Another consideration is how many doodads the customer wants. In right now are appliance garages, pan drawers, vertical storge, fancy corner storage, recycle garbage bins, wok pits, etched glass door panels, no doors, unconventional pulls and the list goes on.


----------



## Woodcrafter74 (Oct 5, 2005)

Teetor,
When you say you don't build boxes, are you saying that if you have a cabinet run of say 8' that you'll build that as one unit? If so, do you ever have trouble in older homes where the walls aren't true, or can you take care of wall inconsistencies with shims? 

On your base cabs, do you build the 4" toe kick base separately and then attach the cabinets or build them all as one unit?


----------



## Teetorbilt (Feb 12, 2004)

my biggest cabinet, to date, was 22'10" L and 12' H without a joint in any runs, horizontal or vertical.

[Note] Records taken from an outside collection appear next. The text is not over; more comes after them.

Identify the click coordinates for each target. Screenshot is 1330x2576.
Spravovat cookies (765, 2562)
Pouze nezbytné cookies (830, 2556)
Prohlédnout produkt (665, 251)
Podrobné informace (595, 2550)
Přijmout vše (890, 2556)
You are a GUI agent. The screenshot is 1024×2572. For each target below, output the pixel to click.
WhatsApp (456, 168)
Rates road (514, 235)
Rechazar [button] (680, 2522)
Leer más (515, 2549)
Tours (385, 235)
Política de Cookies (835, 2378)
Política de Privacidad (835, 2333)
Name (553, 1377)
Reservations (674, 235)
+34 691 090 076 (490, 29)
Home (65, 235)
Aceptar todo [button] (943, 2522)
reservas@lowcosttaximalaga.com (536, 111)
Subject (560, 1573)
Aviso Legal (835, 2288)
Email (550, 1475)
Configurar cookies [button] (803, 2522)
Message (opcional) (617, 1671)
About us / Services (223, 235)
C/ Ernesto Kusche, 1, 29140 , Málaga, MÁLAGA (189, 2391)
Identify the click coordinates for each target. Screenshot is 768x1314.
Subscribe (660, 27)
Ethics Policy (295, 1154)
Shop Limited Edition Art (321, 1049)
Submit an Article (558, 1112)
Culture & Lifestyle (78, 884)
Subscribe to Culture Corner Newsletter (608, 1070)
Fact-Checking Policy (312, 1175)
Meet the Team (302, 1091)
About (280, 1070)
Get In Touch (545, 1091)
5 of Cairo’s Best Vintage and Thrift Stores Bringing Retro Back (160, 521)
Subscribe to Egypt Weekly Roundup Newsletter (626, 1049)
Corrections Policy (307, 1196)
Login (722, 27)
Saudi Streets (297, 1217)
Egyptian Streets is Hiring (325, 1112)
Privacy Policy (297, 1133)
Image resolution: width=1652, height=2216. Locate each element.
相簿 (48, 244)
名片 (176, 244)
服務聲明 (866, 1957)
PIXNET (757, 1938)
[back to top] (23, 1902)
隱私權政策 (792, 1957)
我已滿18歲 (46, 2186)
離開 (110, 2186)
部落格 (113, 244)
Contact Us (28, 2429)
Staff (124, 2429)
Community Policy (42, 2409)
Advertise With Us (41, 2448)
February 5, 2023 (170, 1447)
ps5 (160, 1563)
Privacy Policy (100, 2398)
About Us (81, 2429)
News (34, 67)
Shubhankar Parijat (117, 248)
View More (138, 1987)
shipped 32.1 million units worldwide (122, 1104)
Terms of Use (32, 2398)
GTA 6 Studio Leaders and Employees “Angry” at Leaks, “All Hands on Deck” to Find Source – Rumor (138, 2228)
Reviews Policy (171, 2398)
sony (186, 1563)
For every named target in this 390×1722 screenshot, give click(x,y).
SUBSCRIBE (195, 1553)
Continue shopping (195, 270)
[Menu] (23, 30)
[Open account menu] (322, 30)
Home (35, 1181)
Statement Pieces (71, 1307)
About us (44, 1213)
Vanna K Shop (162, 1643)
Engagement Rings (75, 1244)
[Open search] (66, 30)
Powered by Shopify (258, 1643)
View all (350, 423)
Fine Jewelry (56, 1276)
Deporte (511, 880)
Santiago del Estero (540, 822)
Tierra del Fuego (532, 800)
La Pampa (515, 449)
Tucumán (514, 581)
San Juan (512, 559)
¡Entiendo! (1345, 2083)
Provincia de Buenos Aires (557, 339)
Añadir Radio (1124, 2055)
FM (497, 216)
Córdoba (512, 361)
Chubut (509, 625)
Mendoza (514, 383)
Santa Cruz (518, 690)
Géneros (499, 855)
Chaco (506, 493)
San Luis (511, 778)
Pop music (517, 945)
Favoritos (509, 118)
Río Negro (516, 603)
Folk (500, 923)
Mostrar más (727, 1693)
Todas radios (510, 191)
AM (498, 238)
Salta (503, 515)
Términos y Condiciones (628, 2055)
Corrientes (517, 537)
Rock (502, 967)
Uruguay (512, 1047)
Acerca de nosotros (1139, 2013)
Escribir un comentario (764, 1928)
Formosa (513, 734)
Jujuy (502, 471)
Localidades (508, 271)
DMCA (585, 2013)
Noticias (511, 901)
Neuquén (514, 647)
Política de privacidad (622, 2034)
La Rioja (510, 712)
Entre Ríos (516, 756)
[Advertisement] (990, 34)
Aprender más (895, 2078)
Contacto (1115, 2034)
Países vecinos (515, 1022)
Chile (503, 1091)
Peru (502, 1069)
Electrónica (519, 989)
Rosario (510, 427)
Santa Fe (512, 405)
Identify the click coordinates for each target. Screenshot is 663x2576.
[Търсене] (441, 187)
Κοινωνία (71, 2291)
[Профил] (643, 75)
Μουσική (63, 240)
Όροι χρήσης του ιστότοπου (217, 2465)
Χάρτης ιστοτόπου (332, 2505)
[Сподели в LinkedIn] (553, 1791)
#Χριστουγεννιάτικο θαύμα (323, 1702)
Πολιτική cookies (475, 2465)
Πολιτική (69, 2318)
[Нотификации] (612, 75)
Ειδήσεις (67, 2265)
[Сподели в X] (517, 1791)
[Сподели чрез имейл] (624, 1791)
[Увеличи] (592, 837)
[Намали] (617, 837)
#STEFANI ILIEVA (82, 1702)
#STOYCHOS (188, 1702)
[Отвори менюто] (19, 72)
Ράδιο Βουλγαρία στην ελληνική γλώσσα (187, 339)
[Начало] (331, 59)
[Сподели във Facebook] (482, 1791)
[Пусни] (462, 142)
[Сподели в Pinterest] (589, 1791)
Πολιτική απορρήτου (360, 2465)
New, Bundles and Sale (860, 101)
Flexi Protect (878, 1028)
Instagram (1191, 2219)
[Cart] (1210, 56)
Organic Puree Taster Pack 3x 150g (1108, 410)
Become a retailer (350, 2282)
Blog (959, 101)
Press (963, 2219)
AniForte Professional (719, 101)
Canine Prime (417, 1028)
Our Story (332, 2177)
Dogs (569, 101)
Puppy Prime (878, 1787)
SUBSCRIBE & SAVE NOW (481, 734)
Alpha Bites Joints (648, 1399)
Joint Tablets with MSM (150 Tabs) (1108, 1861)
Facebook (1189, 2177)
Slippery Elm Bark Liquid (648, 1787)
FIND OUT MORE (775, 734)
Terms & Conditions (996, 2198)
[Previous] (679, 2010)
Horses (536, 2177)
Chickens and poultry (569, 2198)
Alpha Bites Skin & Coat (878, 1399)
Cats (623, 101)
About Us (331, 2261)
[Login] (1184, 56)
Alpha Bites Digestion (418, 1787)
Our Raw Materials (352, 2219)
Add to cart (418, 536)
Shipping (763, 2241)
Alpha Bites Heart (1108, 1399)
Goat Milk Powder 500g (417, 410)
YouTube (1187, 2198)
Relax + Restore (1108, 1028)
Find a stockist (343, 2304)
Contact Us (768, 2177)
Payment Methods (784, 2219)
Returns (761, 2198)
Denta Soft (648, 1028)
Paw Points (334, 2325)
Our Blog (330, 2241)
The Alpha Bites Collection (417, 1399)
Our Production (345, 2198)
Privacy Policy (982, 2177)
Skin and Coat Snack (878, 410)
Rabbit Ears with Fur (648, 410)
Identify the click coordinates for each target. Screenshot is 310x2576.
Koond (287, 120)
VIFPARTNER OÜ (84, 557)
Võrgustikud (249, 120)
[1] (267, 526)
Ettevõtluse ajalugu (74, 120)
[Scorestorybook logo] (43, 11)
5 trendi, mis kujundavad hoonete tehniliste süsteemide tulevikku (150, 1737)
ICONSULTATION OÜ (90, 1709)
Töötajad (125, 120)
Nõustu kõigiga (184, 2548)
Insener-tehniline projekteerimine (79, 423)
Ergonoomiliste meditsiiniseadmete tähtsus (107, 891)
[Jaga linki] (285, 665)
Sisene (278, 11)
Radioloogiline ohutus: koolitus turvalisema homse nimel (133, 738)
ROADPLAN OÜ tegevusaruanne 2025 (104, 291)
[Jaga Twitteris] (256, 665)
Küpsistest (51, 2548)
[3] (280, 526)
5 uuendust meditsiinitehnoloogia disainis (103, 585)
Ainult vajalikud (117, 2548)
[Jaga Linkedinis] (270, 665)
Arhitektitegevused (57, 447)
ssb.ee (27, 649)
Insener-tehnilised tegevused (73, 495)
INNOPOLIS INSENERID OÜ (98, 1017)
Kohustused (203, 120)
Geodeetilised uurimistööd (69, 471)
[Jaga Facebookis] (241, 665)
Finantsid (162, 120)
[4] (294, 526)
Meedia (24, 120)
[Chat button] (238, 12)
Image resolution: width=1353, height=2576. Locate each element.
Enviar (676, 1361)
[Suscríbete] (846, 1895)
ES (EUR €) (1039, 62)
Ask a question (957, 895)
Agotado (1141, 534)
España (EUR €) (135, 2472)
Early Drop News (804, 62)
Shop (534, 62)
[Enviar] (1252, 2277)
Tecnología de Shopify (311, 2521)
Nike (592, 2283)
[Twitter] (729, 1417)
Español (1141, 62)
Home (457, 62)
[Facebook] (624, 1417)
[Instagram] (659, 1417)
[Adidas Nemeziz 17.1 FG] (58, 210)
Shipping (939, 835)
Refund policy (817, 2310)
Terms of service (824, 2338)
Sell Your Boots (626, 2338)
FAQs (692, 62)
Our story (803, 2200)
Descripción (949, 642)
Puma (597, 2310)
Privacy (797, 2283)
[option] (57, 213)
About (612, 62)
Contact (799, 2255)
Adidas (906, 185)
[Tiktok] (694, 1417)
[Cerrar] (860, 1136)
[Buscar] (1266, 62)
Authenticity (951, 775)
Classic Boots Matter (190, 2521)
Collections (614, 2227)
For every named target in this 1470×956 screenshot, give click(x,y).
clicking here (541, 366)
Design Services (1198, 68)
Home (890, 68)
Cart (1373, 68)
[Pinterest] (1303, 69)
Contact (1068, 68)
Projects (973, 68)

It featured a custom copper range hood by Schnedeker and a full entertainment center including a 36" TV on an articulated arm and swivel. Nothing beats Oprah on surround sound. LOL


----------



## Woodcrafter74 (Oct 5, 2005)

WOW! You can't see me, but I'm bowing down in respect and awe. 

If I didn't have a family relying on me and wasn't so tied to my area, I'd move to FL to work in your cabinet shop at minimum wage for a few years--just for the experience. I'd love to work next to a seasoned veteran in the trade and gleen all that tribal knowledge. 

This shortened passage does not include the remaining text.